To address the challenges of detecting and locating prohibited items in X-ray images and to meet the demands for upgrading and deploying security inspection equipment during peak times, we propose a more lightweight and efficient X-ray security inspection algorithm: YOLO-CBF.Firstly, we reduced the network channel count according to a predetermined ratio, significantly lowering model parameters and computational complexity. This method is more convenient and efficient compared to current mainstream lightweight methods. Secondly, we introduced a simplified version of the BiFPN feature extraction strategy, which effectively integrates feature information at different levels and scales, enhancing the model’s representational capacity and detection performance. Lastly, to make the model more focused on small and overlapping objects, we proposed Focal-GIoU Loss to improve detection precision and enhance recognition capabilities in complex scenes. Our YOLO-CBF algorithm significantly improves detection efficiency and accuracy compared to the baseline model, achieving mAP improvements of 1.5%, 0.9%, and 0.5% on the PIDray dataset, with a reduction of approximately 30% in parameters and computation.

These enhancements not only improve the computational efficiency of security inspection equipment but also provide a more reliable solution for applications in complex scenarios.

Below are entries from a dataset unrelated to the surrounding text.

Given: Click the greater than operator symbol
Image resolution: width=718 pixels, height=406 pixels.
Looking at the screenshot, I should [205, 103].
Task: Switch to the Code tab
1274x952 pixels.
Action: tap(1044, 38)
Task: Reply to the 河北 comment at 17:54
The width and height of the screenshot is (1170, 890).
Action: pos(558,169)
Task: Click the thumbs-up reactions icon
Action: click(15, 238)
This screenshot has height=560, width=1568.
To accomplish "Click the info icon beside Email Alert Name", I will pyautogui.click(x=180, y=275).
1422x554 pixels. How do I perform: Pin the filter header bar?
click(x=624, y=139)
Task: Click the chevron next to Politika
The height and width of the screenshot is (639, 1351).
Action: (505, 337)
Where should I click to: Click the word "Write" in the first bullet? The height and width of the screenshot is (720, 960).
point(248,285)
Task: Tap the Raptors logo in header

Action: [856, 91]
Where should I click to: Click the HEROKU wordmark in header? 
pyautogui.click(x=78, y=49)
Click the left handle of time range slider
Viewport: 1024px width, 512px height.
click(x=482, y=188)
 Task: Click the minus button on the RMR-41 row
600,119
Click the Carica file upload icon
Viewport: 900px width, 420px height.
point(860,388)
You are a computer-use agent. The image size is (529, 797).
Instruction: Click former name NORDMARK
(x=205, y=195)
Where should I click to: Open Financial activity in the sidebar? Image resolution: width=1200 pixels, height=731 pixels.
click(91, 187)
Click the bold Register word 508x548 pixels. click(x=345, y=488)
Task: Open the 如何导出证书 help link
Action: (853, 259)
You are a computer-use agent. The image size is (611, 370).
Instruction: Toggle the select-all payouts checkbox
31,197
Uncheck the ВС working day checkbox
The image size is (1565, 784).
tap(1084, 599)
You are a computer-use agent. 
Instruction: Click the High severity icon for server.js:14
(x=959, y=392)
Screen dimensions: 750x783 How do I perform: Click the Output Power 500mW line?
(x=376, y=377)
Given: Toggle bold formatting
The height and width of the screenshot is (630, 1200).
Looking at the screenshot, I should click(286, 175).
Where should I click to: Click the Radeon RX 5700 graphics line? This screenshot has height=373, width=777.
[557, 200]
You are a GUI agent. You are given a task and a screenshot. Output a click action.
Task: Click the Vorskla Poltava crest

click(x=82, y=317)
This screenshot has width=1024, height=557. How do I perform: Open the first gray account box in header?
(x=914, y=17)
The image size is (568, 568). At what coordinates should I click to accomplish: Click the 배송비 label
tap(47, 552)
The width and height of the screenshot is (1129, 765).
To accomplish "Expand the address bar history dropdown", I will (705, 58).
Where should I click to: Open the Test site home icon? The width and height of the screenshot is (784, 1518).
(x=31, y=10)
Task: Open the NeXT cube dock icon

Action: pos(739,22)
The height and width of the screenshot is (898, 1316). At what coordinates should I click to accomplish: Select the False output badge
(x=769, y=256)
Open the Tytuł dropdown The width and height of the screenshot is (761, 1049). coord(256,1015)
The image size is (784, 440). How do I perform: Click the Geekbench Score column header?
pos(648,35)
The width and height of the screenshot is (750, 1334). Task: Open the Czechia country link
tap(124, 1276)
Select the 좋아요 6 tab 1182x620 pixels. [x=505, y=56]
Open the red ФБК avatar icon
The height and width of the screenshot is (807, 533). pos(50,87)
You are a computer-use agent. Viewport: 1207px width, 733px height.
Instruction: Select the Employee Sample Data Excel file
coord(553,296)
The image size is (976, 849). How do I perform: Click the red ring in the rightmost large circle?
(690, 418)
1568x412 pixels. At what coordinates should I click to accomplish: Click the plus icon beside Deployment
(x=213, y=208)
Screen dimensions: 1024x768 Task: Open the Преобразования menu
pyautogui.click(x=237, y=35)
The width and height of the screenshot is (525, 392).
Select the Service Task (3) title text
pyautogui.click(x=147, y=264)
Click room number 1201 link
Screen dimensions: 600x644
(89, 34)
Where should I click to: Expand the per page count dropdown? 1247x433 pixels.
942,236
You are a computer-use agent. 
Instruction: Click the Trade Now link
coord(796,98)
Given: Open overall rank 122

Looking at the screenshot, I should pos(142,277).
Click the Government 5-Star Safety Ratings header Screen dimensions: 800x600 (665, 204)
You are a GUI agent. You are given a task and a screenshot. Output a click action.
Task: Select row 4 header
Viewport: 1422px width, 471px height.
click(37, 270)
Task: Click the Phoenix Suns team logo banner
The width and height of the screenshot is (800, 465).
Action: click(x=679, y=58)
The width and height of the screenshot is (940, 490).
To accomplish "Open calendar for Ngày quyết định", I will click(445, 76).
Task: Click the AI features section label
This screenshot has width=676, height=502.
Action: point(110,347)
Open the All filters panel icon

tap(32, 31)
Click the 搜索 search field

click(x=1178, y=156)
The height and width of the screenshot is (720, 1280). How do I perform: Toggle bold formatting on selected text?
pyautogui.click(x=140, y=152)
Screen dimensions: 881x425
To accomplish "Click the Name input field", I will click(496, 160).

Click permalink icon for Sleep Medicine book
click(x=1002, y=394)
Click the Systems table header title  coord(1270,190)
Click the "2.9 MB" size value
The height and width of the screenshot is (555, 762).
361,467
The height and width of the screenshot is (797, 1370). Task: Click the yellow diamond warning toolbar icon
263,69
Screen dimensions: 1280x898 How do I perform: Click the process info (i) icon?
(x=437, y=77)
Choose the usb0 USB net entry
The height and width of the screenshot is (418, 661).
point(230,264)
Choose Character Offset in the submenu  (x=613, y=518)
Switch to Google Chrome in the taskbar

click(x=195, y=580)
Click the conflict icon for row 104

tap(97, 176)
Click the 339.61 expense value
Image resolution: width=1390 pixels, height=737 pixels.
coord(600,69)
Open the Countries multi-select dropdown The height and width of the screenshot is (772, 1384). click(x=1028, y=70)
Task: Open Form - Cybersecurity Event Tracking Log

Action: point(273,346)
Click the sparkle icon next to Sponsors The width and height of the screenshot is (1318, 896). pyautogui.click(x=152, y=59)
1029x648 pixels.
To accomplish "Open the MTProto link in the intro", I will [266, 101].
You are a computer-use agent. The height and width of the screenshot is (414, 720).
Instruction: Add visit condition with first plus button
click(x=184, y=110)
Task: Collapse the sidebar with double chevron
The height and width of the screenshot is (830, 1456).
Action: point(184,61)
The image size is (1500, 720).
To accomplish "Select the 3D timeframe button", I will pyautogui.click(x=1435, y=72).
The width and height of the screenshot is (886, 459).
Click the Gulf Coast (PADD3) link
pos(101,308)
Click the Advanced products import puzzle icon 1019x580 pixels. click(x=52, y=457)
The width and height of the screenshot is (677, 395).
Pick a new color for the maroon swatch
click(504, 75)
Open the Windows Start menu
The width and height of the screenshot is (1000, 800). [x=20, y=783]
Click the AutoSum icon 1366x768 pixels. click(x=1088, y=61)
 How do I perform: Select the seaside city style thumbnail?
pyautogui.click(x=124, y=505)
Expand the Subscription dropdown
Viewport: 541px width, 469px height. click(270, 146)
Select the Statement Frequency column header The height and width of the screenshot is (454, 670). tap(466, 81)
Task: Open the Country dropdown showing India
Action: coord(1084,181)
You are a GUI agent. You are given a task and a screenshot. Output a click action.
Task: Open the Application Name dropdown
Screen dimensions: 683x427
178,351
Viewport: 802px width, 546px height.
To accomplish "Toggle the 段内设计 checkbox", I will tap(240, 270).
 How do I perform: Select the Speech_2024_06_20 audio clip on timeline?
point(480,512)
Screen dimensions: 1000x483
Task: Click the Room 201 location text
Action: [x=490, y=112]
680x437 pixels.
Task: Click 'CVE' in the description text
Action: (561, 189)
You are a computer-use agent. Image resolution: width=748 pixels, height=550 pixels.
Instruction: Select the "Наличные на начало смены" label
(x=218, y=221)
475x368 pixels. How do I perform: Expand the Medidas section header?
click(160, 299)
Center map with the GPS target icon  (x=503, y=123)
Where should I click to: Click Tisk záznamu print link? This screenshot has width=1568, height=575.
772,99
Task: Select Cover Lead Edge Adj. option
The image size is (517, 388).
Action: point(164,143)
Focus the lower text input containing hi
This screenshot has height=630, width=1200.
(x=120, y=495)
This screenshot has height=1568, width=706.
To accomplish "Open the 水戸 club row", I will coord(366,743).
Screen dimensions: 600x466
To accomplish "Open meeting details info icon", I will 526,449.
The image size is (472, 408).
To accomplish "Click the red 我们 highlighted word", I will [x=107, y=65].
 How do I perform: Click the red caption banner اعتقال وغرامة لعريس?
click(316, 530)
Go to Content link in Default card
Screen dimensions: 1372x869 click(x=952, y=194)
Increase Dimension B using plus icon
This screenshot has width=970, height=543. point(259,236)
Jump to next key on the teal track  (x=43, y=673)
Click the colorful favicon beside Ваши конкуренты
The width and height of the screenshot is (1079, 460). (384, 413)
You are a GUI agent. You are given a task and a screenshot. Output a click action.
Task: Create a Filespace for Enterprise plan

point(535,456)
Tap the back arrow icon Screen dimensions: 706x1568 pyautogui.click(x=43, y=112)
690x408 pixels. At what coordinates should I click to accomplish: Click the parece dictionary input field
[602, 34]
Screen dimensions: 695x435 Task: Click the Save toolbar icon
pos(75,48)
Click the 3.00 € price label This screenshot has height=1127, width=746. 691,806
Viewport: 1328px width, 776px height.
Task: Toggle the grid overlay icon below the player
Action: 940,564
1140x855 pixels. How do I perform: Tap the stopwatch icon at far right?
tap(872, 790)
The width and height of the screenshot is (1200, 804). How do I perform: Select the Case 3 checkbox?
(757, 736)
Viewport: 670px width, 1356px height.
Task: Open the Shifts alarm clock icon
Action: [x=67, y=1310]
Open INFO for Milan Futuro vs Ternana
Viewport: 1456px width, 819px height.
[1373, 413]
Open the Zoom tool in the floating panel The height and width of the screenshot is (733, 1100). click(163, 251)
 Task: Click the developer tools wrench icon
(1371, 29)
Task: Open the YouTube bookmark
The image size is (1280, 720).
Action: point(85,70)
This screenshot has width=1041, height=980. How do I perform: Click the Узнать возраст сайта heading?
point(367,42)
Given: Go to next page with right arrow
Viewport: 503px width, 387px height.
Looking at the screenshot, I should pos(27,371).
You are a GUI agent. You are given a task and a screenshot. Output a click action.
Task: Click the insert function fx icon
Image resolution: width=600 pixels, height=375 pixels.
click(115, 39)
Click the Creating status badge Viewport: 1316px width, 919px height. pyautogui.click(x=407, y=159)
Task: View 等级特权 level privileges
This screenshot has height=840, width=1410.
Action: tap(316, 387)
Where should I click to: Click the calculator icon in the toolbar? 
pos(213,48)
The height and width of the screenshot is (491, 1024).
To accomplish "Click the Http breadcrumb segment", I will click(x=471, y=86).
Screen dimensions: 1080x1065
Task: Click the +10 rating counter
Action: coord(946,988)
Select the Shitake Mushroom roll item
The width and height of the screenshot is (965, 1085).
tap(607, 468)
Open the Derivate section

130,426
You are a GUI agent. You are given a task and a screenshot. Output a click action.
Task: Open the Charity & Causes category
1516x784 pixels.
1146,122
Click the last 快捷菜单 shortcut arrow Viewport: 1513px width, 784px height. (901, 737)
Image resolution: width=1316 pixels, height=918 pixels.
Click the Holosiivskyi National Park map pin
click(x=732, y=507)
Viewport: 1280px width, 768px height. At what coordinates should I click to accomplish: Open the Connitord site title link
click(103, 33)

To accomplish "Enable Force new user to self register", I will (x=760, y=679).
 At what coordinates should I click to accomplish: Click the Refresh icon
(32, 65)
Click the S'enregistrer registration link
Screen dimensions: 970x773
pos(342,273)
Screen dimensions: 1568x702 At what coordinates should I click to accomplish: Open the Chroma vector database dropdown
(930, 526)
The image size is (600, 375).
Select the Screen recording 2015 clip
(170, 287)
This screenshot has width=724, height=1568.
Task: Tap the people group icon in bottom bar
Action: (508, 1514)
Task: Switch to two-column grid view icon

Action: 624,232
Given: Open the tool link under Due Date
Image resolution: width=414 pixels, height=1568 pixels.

Despite the significant advancements in performance and lightweighting with YOLO-CBF, there are still some limitations in practical applications: (1) Dataset Dependency: The model’s generalization performance needs to be verified on more types of X-ray image datasets. (2) Detection Time: YOLO-CBF’s detection time is slightly longer on the CLCXray dataset, likely due to the higher resolution of the CLCXray images, which increases computational resource requirements. Further research is needed to optimize the model’s speed for high-resolution images. (3) Small Object Detection: Although Focal-GIoU Loss enhances the detection performance for small and overlapping objects, there is still room for improvement in the detection accuracy of even smaller and denser objects.

Future research will focus on optimizing model speed and enhancing small object detection to further improve YOLO-CBF’s performance and reliability in practical security inspection applications.